USF Magazine Summer 2013

Volume 55 | Number 2

Spotlight

Clean Breakthrough

| USF News

The metal-organic framework material shown under a microscope.
Photo courtesy of Mike Zaworotko

USF graduate students Patrick Nugent and Stephen Burd.
Photo by Aimee Blodgett | USF News

Chemistry Professor Mike Zaworotko.
Photo by Aimee Blodgett | USF News

Chemists at USF and King Abdullah University of Science and Technology (KAUST) have discovered a more efficient, less expensive and reusable material for carbon dioxide (CO2) capture and separation.

The breakthrough could have implications for a new generation of clean-air technologies and offers new tools for confronting the world’s challenges in controlling carbon.

The international group of scientists, whose research was published in March in the journal Nature, identified a previously underused material — known as SIFSIX-1-Cu — that offers a highly efficient mechanism for capturing CO2, even in the presence of water vapor.

That property, says USF Chemistry Professor Mike Zaworotko, makes it a promising candidate for real-world applications.

“I hate to use the word ‘unprecedented’ but we have something unprecedented,” Zaworotko says. “We sort of hit a sweet spot in terms of properties.”

The discovery further addresses the energy costs associated with the separation and purification of CO2 before it enters the atmosphere — costs expected to triple by 2050.

SIFSIX-1-Cu is a crystal whose atoms form a three-dimensional lattice with holes that snare molecules of CO2 but allow other molecules in air to pass.

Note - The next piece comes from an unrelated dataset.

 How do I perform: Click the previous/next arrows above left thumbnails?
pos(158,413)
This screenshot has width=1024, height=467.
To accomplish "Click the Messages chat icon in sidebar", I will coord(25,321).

It more than 15 years ago, and is part of a general class of materials known as Metal-Organic Materials, or “MOMs.”

The breakthrough began with an undergraduate research project conducted by USF student Stephen Burd under Zaworotko’s supervision. Now a graduate student in chemistry, Burd’s initial testing of the material and discovery of its high-selectivity for CO2 grew to involve an international research group including USF chemists Brian Space, Shengqian Ma, Mohamed Eddaoudi (also a faculty member at KAUST) and graduate collaborator Patrick Nugent.

The research facilities at KAUST in Saudi Arabia combined with the multidisciplinary expertise in Eddaoudi’s research group allowed the design of unique experiments that permitted the sorption (the physical and chemical process by which substances attach to each other) properties of this class of materials to be unveiled.

The group believes the material has three potentially significant applications: carbon-capture for coal-burning energy plants; purification of methane in natural gas wells; and the advancement of clean-coal technology. Some 20 to 30 percent of the power output at a clean-coal plant is consumed by the cleaning process. The new material could make those plants more efficient and put more power into the grid, the scientists predict.

The next step is to collaborate with engineers to determine how the materials can be manufactured and implemented for real-world uses.